**Task requirements:**
Copy the stretch of data from the line containing "Where should I click to: Click the UAC" through the line containing "click(1154, 57)", character for character, and give nothing else.

Begin Listed entries

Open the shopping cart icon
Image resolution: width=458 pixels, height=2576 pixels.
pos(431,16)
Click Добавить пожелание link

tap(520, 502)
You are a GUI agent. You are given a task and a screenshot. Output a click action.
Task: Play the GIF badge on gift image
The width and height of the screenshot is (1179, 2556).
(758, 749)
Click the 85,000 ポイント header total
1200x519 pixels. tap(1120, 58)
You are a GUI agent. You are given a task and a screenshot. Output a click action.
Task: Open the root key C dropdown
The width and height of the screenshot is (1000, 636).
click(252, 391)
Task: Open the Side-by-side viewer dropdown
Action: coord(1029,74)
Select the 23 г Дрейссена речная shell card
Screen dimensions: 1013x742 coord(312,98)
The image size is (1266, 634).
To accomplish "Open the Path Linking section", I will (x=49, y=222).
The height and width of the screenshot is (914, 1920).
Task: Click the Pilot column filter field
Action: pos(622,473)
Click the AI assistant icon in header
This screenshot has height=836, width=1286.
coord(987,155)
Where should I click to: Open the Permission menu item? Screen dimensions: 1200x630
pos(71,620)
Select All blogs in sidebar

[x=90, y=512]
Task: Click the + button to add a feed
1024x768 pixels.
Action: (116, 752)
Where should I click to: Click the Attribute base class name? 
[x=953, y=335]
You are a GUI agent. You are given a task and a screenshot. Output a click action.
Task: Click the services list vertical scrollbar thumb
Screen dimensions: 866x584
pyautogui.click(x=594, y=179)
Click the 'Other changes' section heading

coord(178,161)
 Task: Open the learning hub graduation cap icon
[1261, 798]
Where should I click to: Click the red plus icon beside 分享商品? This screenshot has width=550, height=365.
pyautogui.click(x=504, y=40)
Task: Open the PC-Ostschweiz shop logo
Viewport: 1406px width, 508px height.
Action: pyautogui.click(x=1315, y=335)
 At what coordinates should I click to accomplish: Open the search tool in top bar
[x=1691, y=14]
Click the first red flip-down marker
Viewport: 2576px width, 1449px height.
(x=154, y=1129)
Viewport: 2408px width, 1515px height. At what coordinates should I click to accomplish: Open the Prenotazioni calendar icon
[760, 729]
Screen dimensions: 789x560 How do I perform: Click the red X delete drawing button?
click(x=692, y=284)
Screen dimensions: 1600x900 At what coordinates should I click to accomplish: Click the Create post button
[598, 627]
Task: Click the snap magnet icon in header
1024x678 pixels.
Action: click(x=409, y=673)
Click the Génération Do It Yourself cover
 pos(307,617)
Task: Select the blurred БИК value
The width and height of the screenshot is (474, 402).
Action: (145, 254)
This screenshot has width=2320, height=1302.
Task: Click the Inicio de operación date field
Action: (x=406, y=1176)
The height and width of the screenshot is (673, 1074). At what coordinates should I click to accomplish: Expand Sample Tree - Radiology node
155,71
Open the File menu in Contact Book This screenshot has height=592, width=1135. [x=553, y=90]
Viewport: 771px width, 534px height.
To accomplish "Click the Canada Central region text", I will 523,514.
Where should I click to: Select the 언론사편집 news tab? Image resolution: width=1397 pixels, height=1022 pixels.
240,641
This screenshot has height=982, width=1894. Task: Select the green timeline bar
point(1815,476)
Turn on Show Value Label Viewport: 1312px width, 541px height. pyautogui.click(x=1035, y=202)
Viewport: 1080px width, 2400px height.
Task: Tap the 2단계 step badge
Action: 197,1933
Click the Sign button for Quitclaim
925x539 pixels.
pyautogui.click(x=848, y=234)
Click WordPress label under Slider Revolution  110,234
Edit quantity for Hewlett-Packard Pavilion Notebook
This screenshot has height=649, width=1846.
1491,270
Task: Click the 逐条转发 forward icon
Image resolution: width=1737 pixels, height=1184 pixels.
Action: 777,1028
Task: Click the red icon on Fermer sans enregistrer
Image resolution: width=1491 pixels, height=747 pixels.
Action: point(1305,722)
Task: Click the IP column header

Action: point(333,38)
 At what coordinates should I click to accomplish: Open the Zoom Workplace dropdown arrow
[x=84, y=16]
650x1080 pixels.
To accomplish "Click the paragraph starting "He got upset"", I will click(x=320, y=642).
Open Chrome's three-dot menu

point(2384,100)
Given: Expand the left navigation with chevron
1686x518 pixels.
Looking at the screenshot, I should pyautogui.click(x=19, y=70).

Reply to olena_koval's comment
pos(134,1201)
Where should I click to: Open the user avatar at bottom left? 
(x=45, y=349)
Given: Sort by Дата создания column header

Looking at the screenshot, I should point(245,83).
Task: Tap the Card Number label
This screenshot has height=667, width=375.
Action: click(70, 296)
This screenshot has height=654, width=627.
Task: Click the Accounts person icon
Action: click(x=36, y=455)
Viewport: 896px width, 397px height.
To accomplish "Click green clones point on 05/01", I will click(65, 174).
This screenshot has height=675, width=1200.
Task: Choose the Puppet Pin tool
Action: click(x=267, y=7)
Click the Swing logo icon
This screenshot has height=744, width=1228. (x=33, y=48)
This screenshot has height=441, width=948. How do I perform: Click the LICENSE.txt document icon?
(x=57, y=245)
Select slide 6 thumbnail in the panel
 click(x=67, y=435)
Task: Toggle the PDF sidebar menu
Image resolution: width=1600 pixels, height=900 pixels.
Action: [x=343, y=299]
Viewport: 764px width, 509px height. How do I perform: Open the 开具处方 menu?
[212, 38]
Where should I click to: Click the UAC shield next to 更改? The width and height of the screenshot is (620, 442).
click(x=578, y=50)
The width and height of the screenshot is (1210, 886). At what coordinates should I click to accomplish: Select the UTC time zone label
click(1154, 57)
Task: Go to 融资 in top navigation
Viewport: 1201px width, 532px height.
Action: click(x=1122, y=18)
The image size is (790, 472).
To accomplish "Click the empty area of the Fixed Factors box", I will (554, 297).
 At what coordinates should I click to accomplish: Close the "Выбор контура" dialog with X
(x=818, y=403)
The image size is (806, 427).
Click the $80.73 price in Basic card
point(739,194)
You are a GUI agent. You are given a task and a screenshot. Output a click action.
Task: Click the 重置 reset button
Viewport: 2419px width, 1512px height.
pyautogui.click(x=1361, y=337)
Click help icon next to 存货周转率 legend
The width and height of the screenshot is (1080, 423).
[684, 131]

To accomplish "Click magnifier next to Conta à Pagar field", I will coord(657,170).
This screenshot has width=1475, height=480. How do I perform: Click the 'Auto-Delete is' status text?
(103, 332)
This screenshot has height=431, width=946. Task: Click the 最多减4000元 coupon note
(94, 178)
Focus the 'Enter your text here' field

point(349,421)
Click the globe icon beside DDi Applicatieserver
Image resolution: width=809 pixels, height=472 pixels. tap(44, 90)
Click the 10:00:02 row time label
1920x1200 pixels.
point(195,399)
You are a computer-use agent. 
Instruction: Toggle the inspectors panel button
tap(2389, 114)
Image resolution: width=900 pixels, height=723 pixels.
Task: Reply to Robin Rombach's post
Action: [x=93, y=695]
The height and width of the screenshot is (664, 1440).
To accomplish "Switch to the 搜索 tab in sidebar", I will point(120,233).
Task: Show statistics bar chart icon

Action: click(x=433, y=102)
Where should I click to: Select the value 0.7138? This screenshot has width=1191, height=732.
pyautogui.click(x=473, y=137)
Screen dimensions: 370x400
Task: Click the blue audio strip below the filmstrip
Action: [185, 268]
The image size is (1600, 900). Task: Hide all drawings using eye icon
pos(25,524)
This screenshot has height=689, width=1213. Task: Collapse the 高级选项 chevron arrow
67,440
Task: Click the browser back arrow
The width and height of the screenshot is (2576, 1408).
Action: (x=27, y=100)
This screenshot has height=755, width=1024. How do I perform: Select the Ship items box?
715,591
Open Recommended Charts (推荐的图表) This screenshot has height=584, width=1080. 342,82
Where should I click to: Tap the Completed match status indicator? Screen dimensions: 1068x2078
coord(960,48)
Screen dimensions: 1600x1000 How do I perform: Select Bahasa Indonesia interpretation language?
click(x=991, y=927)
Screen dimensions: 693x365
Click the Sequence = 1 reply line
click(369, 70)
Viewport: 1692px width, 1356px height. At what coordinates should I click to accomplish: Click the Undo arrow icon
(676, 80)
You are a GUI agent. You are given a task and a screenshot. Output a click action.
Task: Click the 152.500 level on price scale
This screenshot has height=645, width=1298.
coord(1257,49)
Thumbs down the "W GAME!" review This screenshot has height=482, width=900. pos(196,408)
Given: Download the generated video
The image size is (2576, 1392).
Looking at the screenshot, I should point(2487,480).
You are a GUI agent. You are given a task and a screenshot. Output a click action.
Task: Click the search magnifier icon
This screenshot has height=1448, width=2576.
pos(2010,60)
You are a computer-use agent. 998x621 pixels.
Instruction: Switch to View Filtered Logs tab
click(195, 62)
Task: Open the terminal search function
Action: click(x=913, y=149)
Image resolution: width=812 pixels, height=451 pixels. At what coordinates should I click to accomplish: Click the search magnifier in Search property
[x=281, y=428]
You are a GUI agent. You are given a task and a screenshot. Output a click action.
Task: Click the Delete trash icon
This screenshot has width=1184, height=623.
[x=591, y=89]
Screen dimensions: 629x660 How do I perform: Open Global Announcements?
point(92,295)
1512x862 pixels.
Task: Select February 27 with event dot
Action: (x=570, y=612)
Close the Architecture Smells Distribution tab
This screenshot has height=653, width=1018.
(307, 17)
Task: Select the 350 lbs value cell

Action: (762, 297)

End Listed entries

**Answer to this task:**
Where should I click to: Click the UAC shield next to 更改? The width and height of the screenshot is (620, 442).
click(x=578, y=50)
The width and height of the screenshot is (1210, 886). At what coordinates should I click to accomplish: Select the UTC time zone label
click(1154, 57)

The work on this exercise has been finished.